Pretrain, finetune, deploy 20+ LLMs on your own data. Uses state-of-the-art techniques: flash attention, FSDP, 4-bit, LoRA, and more.
https://lightning.ai
Apache License 2.0
6.95k stars 733 forks source link

Address frozen parameter warning with FSDP on nightly torch #1392

Open carmocca opened 3 weeks ago

carmocca commented 3 weeks ago

PEFT finetuning (LoRA, adapter) raises the following warning for each FSDP-wrapped layer (transformer block in our case):

The following parameters have requires_grad=True:
['transformer.h.0.attn.attn.lora_A', 'transformer.h.0.attn.attn.lora_B']
The following parameters have requires_grad=False:
['transformer.h.0.norm_1.weight', 'transformer.h.0.norm_1.bias', 'transformer.h.0.norm_2.weight', 'transformer.h.0.norm_2.bias', 'transformer.h.0.attn.attn.linear.weight', 'transformer.h.0.attn.attn.linear.bias', 'transformer.h.0.attn.proj.linear.weight', 'transformer.h.0.attn.proj.linear.bias', 'transformer.h.0.mlp.fc.linear.weight', 'transformer.h.0.mlp.fc.linear.bias', 'transformer.h.0.mlp.proj.linear.weight', 'transformer.h.0.mlp.proj.linear.bias']
  warnings.warn(msg)
/home/carlos/nightly-env/lib/python3.10/site-packages/torch/distributed/fsdp/_wrap_utils.py:174: UserWarning: transformer.h.1 has both parameters with requires_grad=True and False.

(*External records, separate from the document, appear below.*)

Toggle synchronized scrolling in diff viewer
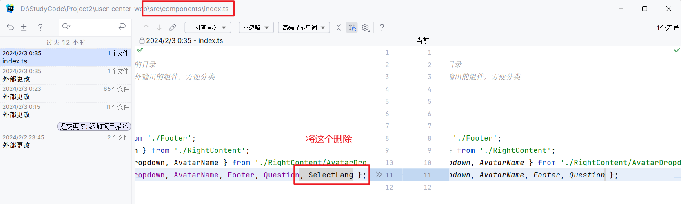[352, 27]
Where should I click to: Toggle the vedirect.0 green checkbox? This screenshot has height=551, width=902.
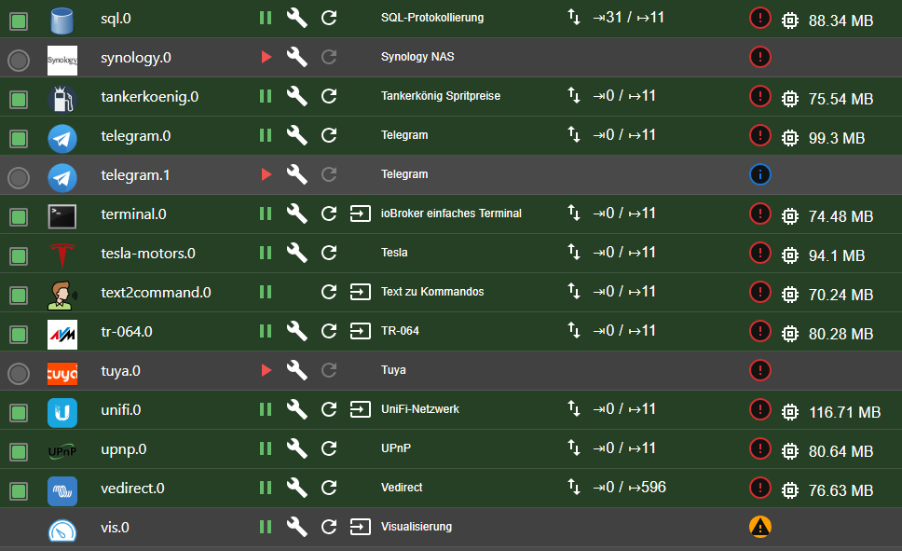pyautogui.click(x=19, y=491)
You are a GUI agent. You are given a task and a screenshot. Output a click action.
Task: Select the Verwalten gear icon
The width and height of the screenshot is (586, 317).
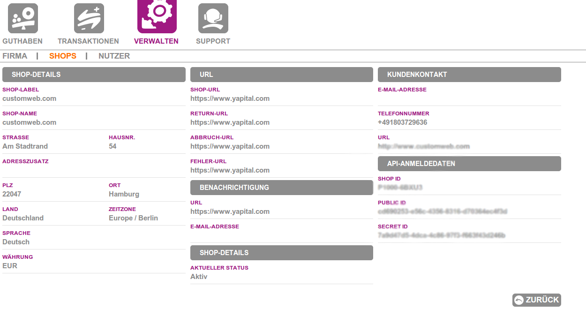pos(157,16)
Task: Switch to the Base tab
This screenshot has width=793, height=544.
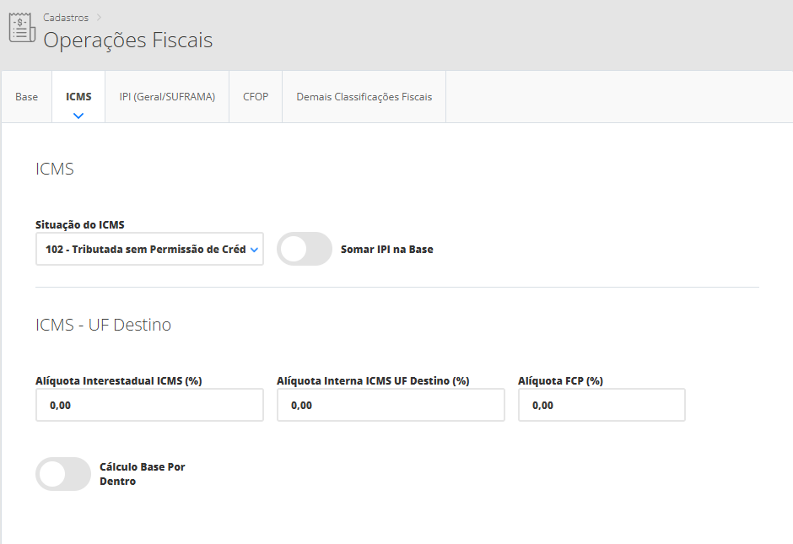Action: point(27,97)
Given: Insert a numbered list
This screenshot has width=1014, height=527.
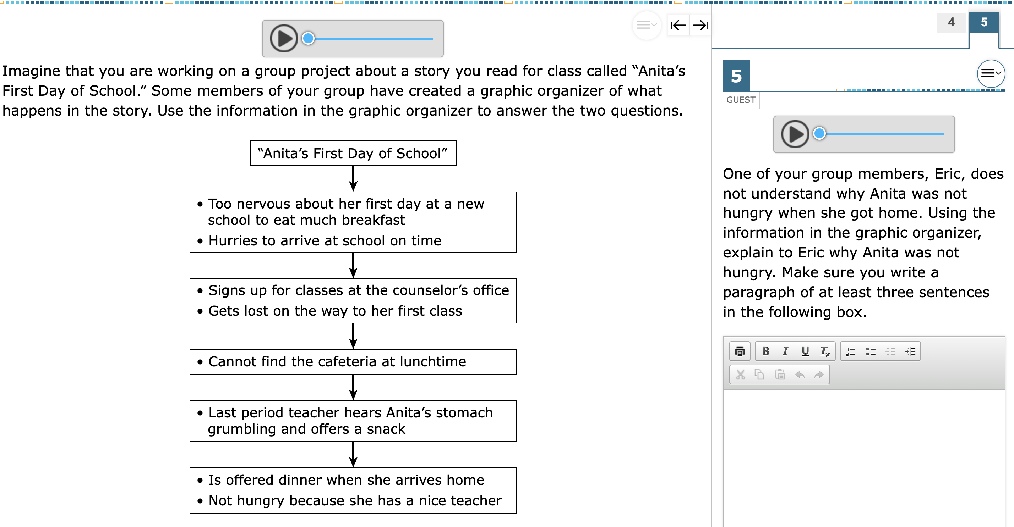Looking at the screenshot, I should 851,351.
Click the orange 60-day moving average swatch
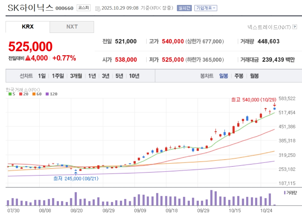The image size is (302, 219). click(x=34, y=94)
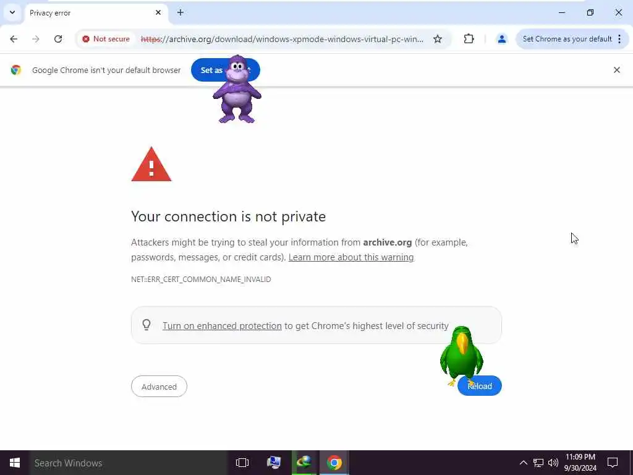Open Learn more about this warning link
Screen dimensions: 633x475
coord(351,257)
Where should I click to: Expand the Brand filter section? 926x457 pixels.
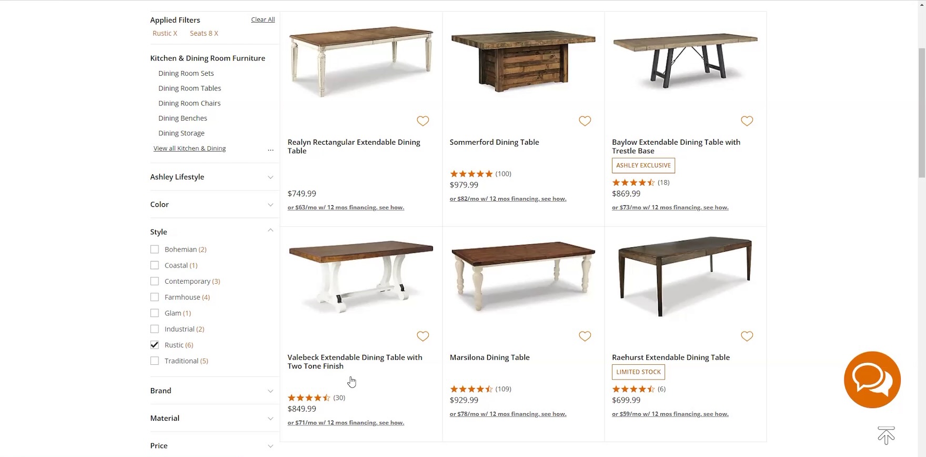212,391
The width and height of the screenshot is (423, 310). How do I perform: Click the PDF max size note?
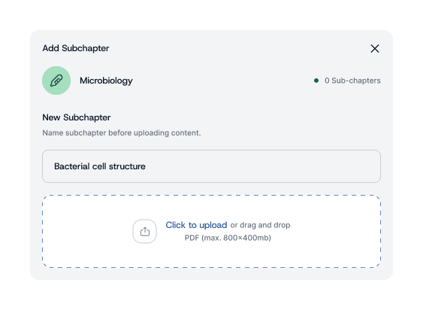coord(228,238)
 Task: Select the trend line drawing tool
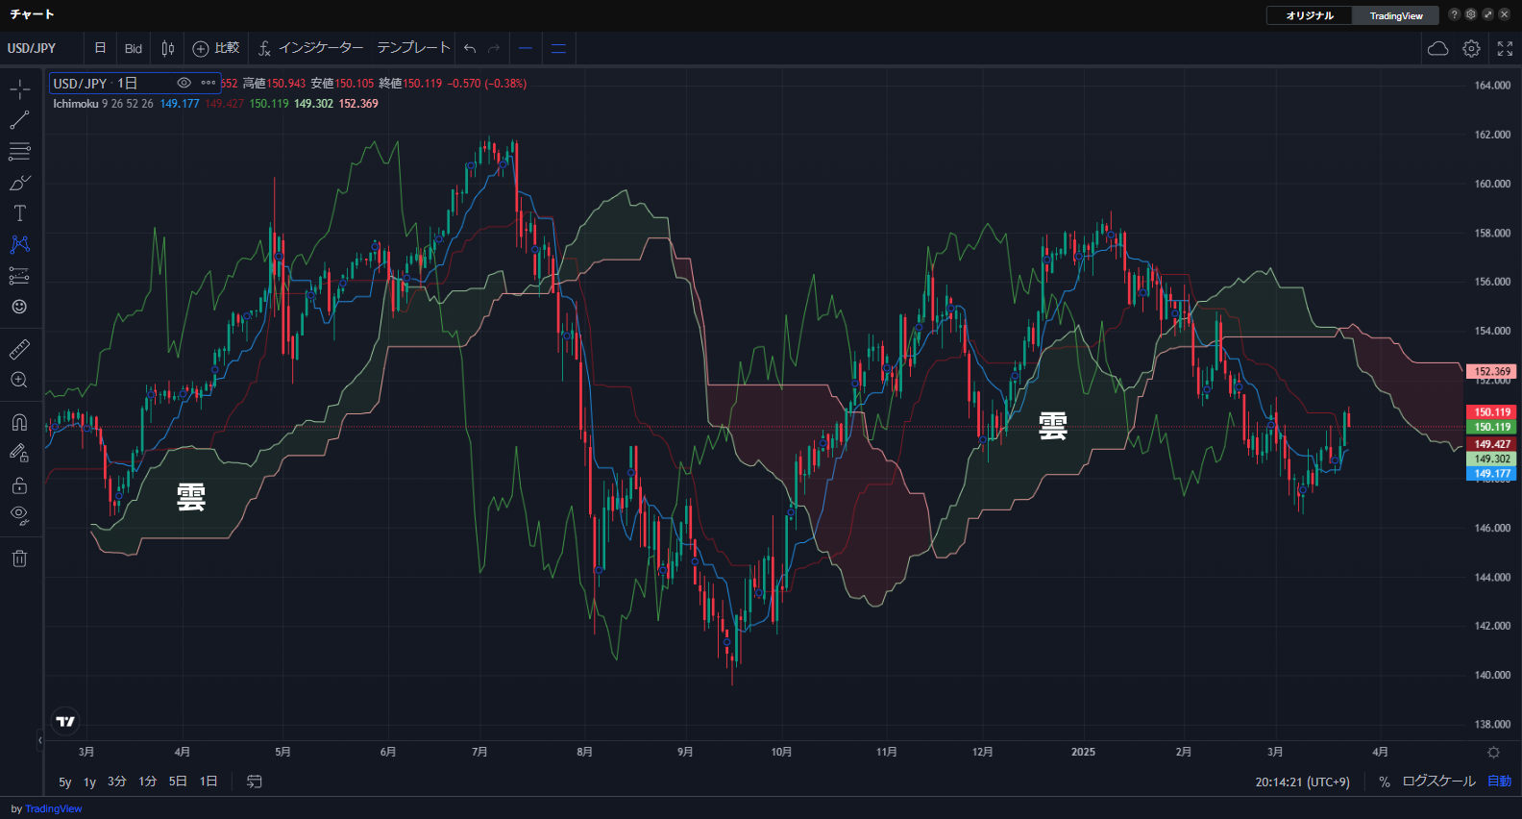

We do not recommend wrapping such modules since the gradient memory usage will be higher than expected (201510912 numel instead of 131072 numel before sharding via reduce-scatter). If possible, wrap the frozen parameters with FSDP separately.

This should be looked at or silenced if we don't want to action on it

RuABraun commented 2 weeks ago

Is changing the code so the lora parameters are in a separate module an option? I don't see how you can otherwise wrap the lora parameters into a separate FSDP unit. I might be able to help.